Closed ftherrien closed 1 year ago

ftherrien commented 1 year ago

Hi,

Which dataset did you use to train your surrogate models for the "Design of Organic Photovoltaics" tasks? In your SI, section B.1.b there is a link to "http://github.com/HIPS/neural-fingerprint" but, there, I can only find the CEP database power conversion efficiency data.

Is it hce.csv? If so, does this hce.csv file contain what you call CEP_SUB in the paper? Or did you use the full CEPDB (with 2.3 million molecules) to train the surrogate models?

Thanks for these benchmarks, they are very useful!

akshat998 commented 1 year ago

Hi @ftherrien

The dataset is located in gdb13.csv; if you can wait for a few days, we are also about to update the code, making the calculations & molecules more feasible.

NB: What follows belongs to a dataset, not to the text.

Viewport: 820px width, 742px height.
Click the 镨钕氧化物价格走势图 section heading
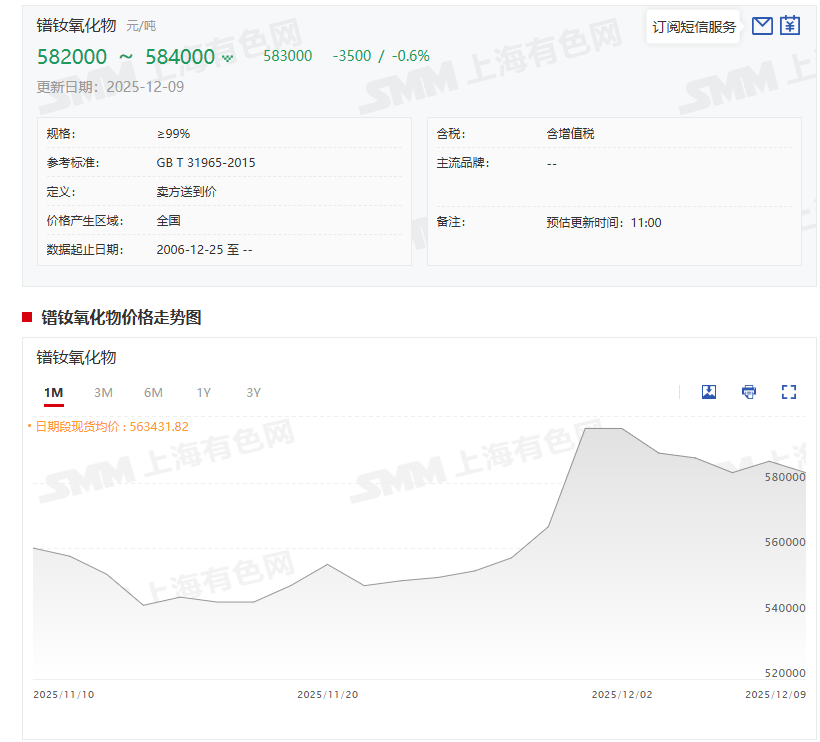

This should be done over the next few days. Additionally, thank you for pointing out the error -- we will have a look & update the manuscript.

Regards Akshat

ftherrien commented 1 year ago

gdb13.csv seems to be for organic emitters are you sure it is not hce.csv?

akshat998 commented 1 year ago

Oops I misread your question @ftherrien :)

You are correct. The dataset is in hce.csv (gdb13 is for a different task). The link http://github.com/HIPS/neural-fingerprint was used to get all the smile strings . hce.csv only contains CEP_SUB (the model was trained only on this & not on 2.3million molecules).

Regards Akshat

ftherrien commented 1 year ago

That makes sense thanks!

In the exploratory task still for the Design of Organic Photovoltaics (Table II) you used 1000 randomly generated molecules. 1. Is that dataset available? 2. Did you train the surrogate models on them?

akshat998 commented 1 year ago
  1. Yes: datasets/hce_unbiased.csv
  2. No -- we use the same trained model (as the biased task) :)
ftherrien commented 1 year ago

Great, thanks for your quick replies!